- [INSTRUCTIONS TO FOLLOW] Pictures are not part of the answer. Return the lines from the one containing "Image resolution: width=746" through the end of the data, both included, exactly as they appear.
┄┄┄┄┄┄┄┄┄┄
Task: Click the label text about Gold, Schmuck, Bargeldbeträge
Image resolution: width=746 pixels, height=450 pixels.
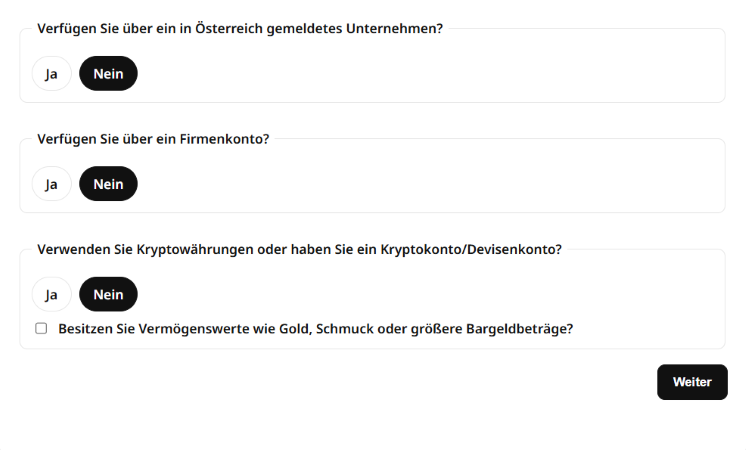Action: pos(315,328)
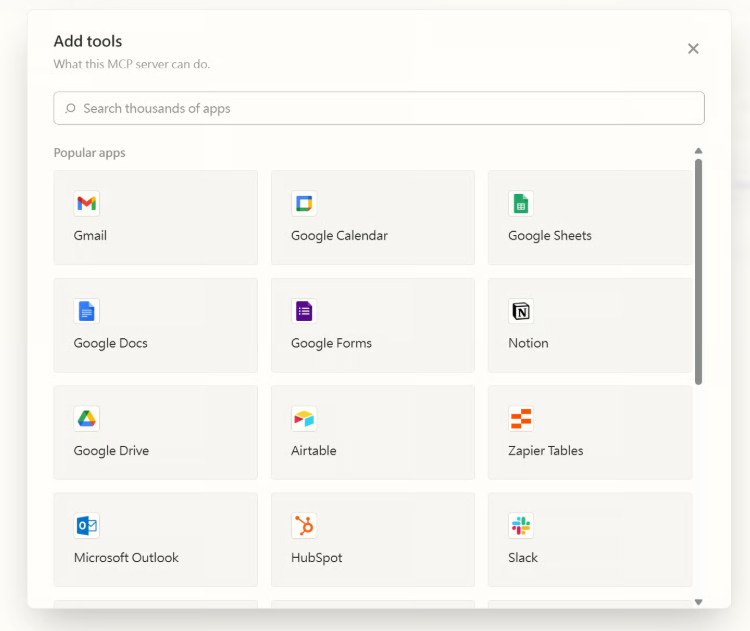This screenshot has width=750, height=631.
Task: Click the Notion logo icon
Action: pos(521,311)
┄┄┄┄┄┄┄┄┄┄
- [RESPONSE AREA]
Image resolution: width=746 pixels, height=450 pixels.
Action: pos(315,328)
This screenshot has width=750, height=631.
Task: Click the Notion logo icon
Action: pos(521,311)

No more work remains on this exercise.